## About this exercise
Begin at the line below that has "Sitemap (25, 2299)" and stop after the line that has "[Deutschland] (18, 2379)". Please restate only those lines, word for word.

## Input data
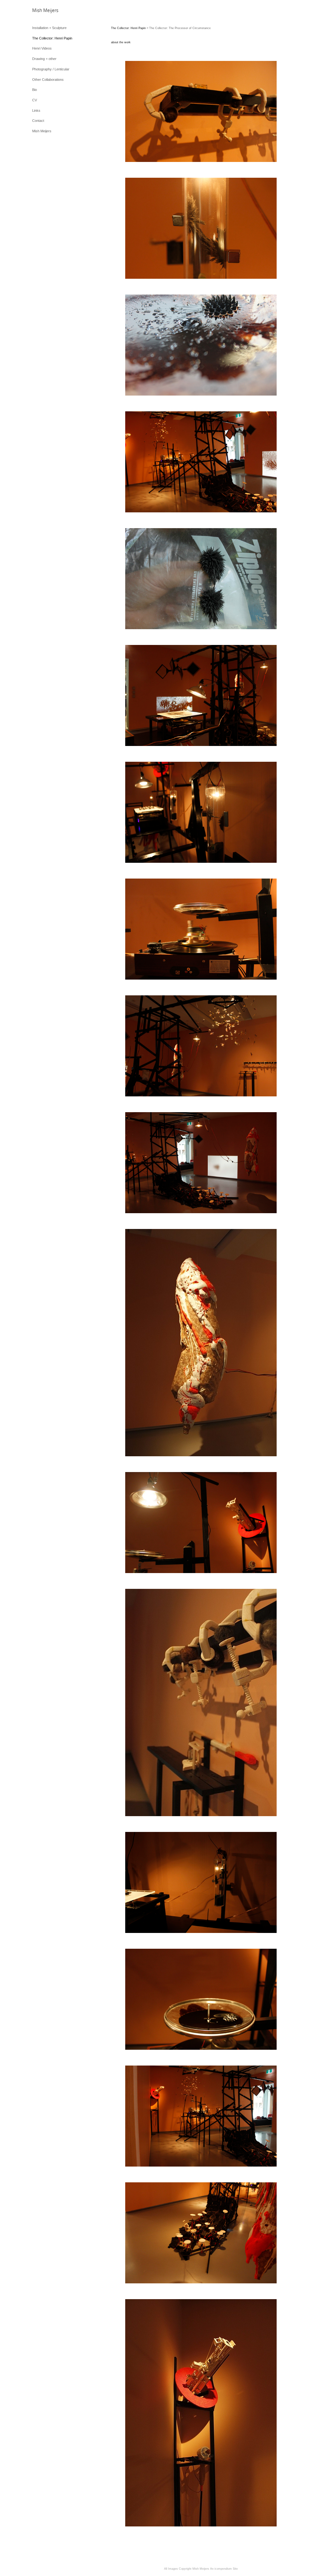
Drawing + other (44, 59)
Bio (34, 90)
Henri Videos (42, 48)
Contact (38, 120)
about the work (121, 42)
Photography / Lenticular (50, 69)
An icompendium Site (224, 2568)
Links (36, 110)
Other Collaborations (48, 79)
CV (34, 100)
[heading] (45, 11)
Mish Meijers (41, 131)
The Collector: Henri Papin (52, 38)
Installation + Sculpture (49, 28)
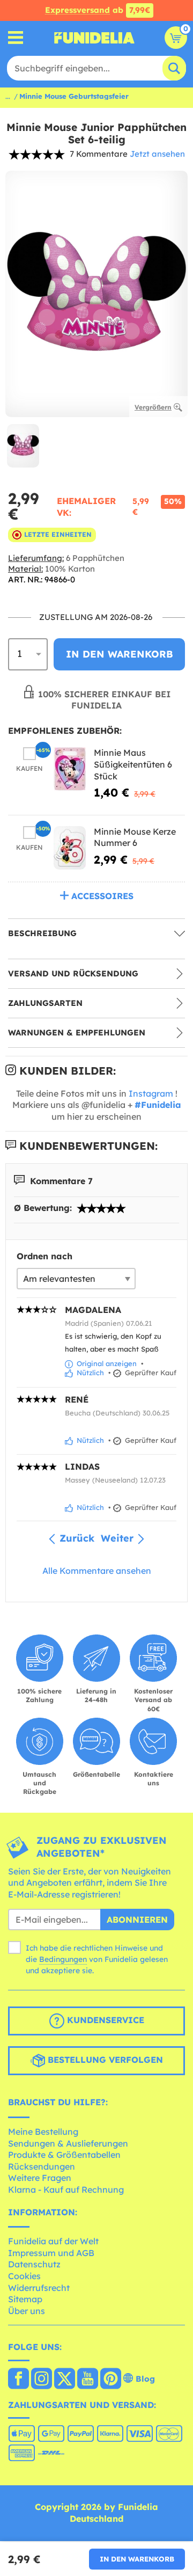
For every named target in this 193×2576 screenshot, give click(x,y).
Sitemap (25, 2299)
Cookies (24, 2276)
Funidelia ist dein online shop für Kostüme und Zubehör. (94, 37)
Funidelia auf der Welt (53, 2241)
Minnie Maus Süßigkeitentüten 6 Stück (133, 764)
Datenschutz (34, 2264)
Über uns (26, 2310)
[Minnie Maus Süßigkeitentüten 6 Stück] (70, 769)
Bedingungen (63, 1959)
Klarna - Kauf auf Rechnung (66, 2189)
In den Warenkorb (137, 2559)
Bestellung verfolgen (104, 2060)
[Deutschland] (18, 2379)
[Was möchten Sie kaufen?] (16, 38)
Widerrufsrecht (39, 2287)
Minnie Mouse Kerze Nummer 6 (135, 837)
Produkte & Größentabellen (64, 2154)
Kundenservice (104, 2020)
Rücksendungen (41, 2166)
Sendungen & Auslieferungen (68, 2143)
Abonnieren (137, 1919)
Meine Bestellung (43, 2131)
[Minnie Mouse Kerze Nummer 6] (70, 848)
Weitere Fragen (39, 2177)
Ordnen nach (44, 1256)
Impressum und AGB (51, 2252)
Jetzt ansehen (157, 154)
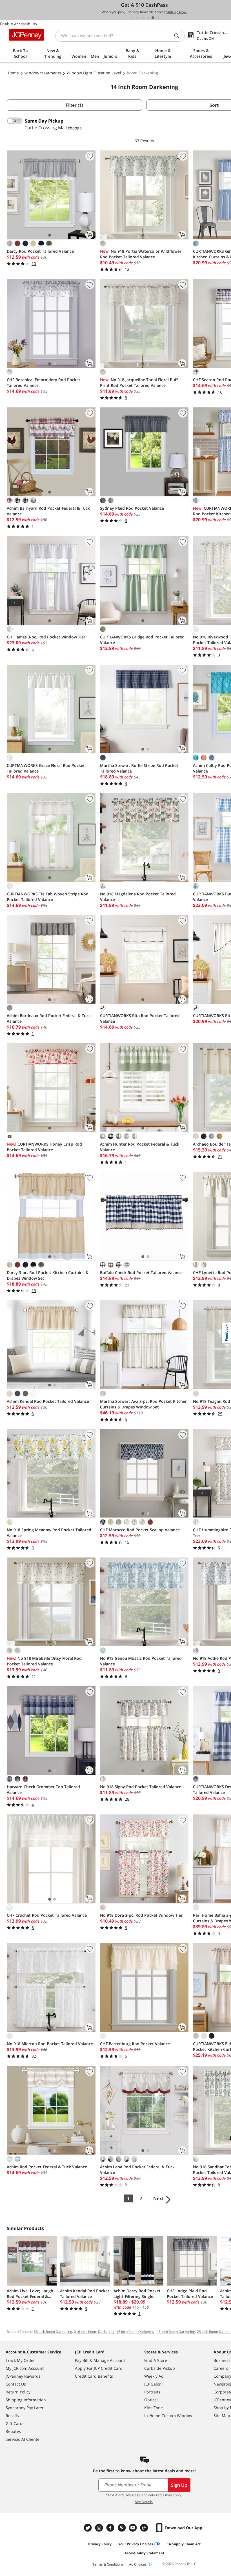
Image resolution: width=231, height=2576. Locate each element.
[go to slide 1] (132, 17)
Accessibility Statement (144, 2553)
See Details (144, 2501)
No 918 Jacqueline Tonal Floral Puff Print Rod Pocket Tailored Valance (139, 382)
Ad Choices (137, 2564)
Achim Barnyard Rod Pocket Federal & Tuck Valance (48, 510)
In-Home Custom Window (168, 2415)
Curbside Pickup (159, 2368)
--
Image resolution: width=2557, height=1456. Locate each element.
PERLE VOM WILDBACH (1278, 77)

## Task solution
Sitemap (25, 2299)
Cookies (24, 2276)
Funidelia ist dein online shop für Kostüme und Zubehör. (94, 37)
Funidelia auf der Welt (53, 2241)
Minnie Maus Süßigkeitentüten 6 Stück (133, 764)
Datenschutz (34, 2264)
Über uns (26, 2310)
[Minnie Maus Süßigkeitentüten 6 Stück] (70, 769)
Bedingungen (63, 1959)
Klarna - Kauf auf Rechnung (66, 2189)
In den Warenkorb (137, 2559)
Bestellung verfolgen (104, 2060)
[Deutschland] (18, 2379)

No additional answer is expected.